Claims on city land mystery a spirited witch-hunt motivated by politics

CS Fred Matiang'i responds to questions during grilling by the Parliamentary Committee. [Photo/Courtesy]

Having served as the legal adviser to Fred Matiang’i while he was the Cabinet Secretary for Education, I am competent to address the Ruaraka land issues and shed some light for the benefit of Kenyans. I also relate to his side of the story on this matter, which is now evolving into a mystery.

I am fully aware that the Ruaraka land is the subject of an active multi-agency investigation led by the Ethics and Anti-Corruption Commission.

The facts on the status of the Ruaraka land are in the public domain and Government records. The Registrar of Titles confirms that the land - LR No 7879/4 measuring 96 acres - is a private freehold property in the name of Afrison Import Export and Huelands Ltd as joint owners. The courts have on more than three occasions, affirmed this position in Misc. Civil Application No 1135 of 2007, Civil case No 617 of 2012, and JR ELC Application No 72 of 2008.

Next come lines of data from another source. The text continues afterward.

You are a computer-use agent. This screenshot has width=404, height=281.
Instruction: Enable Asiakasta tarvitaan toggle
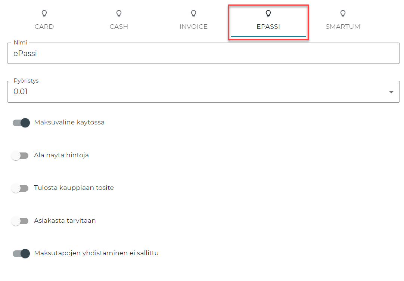(x=20, y=221)
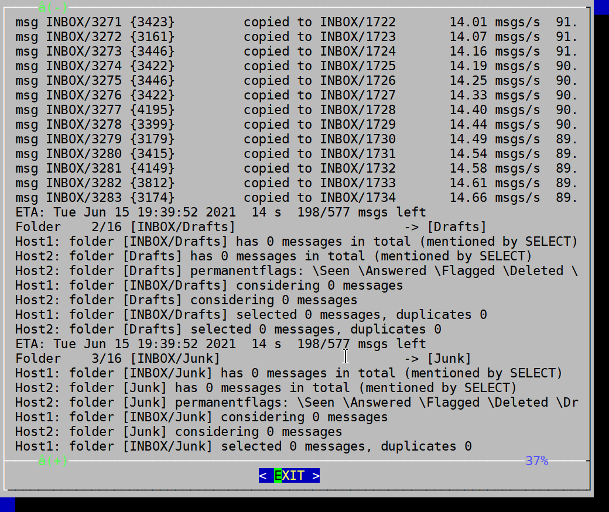Click the blue scrollbar block at top right
The image size is (609, 512).
coord(601,8)
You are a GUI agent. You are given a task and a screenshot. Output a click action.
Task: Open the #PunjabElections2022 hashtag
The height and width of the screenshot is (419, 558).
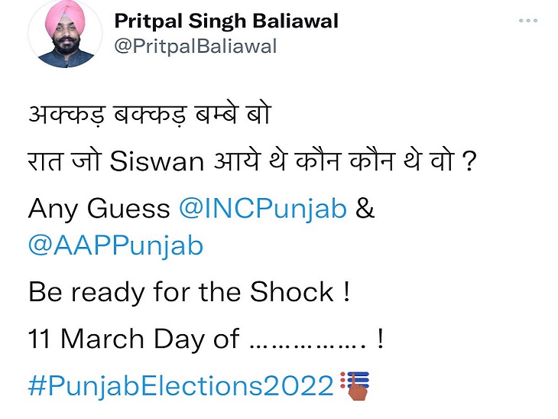[180, 385]
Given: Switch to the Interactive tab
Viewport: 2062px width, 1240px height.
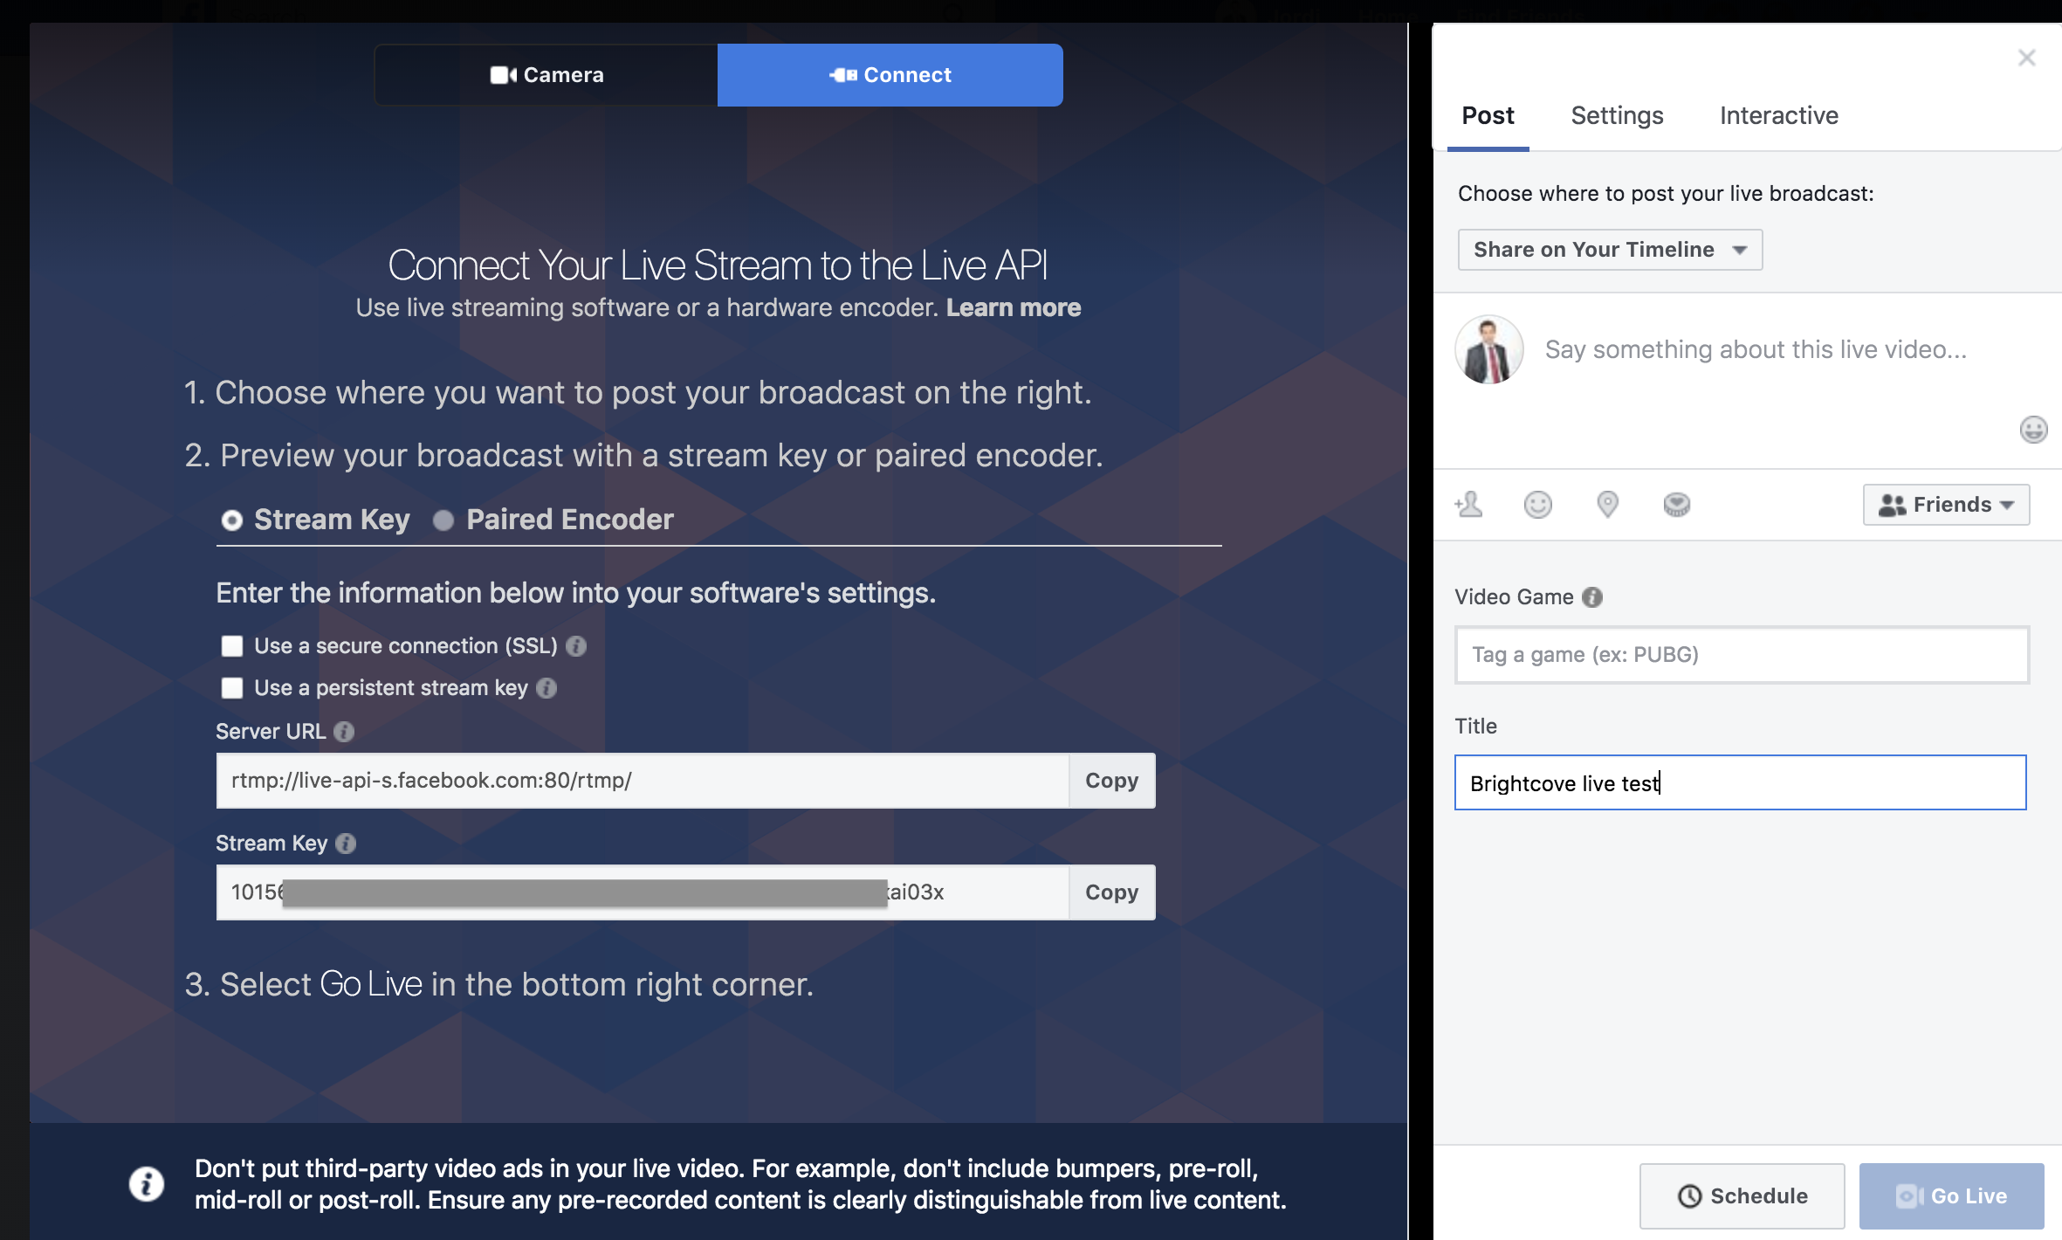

I know for a fact that while serving in the Ministry of Education, Dr Matiang’i received a request from the National Land Commission (NLC) alerting him to a complaint in the nature of a historical land injustice by Afrison Import Export Ltd to the extent that the Ruaraka Secondary and Drive-in Primary schools are established on their private land.

In observing the law, Dr Matiang’i referred NLC to Section 107(1) of the Land Act and advised it to exercise its constitutional mandate in the matter of compulsory acquisition, emphasising that this should be done while observing due process of the law. Beyond that, NLC and the accounting officer in the Ministry of Education – the Principal Secretary responsible for Basic Education – worked on the rest of the details to finalise the acquisition process.

Unfortunately, the Cabinet Secretary has been vilified, tried and presumed guilty in the court of contrived public opinion. Allegations of wrongdoing have been flying around since the release of part payment of Sh1.5 billion by the National Treasury to the Ministry of Education, who in turn passed the money on to NLC to pay the owners of LR No 7879/4.

Among the allegations peddled is that the Ministry of Education compensated for land that was public. Nothing could be further from the truth.

It is on record in the report of the Departmental Committee on Lands of the National Assembly that there is no evidence of the land, LR No 7879/4, ever being sub-divided to create identifiable areas on which the schools sit. The Director of Surveys confirms authoritatively that the only sub-division on the land is that which produces the site acquired by the General Service Unit (LR No 7879/24) and the balance where the schools and other illegally erected structures, which is LR No 7879/25. Any ordinary Kenyan will tell whoever cares to listen that there can never be public land (without a title) inside private land.

It follows therefore that the truth remains sacrosanct: the entire land is private land and belongs to the registered owners (as per the records in the land registry which have also been upheld in court decisions). How then can a payment made through due process of the law, to the registered owners of the land, become an act of fraud? How can one justify such wild allegations that the Government lost Sh1.5 billion without offering irrefutable evidence?

Ruaraka land is private freehold land. The NLC played its rightful role in the acquisition process, including placing a 30-day notice of the intended acquisition of the land in the Kenya Gazette. I wish to urge well-meaning Kenyans to judge Matiang’i fairly. In all fairness, Kenyans should be spared from the theatre of political witch-hunts.